Figure 46. Bioinformatics Applications of Integrated Machine Learning Techniques ^[40].
Bioinformatics Applications of Integrated Machine Learning Techniques [56].

7. Conclusions
Chemo- and bioinformatics showed different applications globally in research studies. The use of virtual chemical libraries and virtual screening methods can increase the probability of discovering novel hit chemicals. The outcomes include several benefits in drug discovery, disease diagnosis and classification, special pharmaceutical formulations for minorities and Alzheimer’s disease, and phytochemistry therapeutic discovery. Ensemble models and brute force feature selection methodology have resulted in high accuracy rates for heart disease and COVID-19 diagnosis. Other benefits of pharmaceutical research include targeted cancer cell therapy, the identification of novel molecules for antimicrobial resistance, genomic correlation with disease state, and the identification of multidrug-resistant organisms.
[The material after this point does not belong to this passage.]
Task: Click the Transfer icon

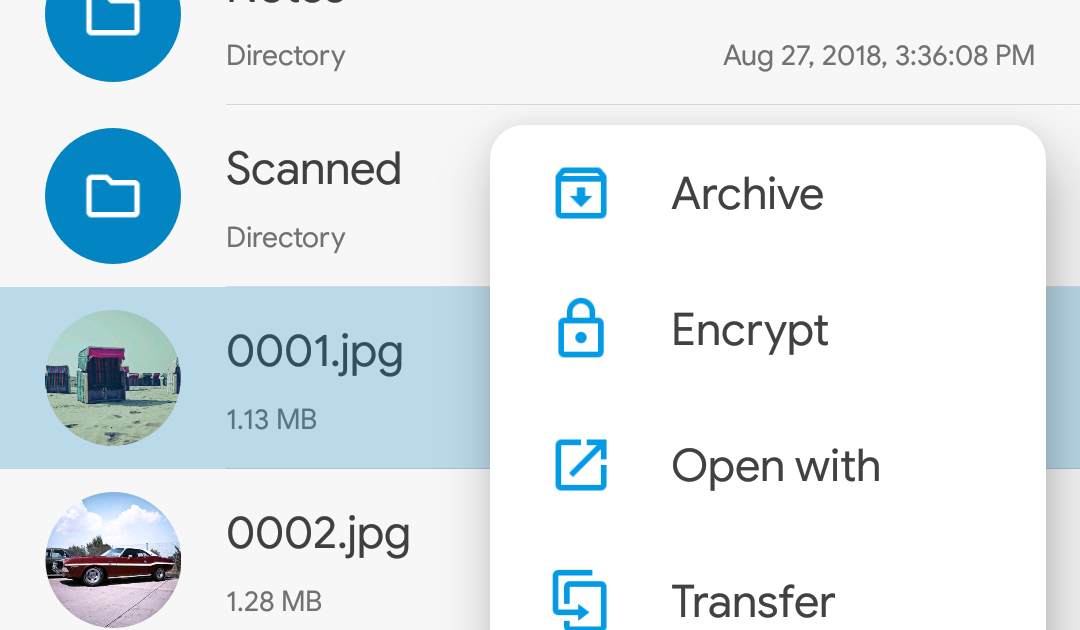Action: point(580,600)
Moreover, the use of AI in chemoinformatics can help in the prediction of drug properties and toxicity, while AI in bioinformatics can aid in the analysis of large-scale genomic and proteomic data. It is essential to extend the application of chemoinformatics in drug discovery, clinical pharmacy settings, and the formulation of targeted dosage forms for special diseases, as there is no broad use of chemoinformatics in these areas.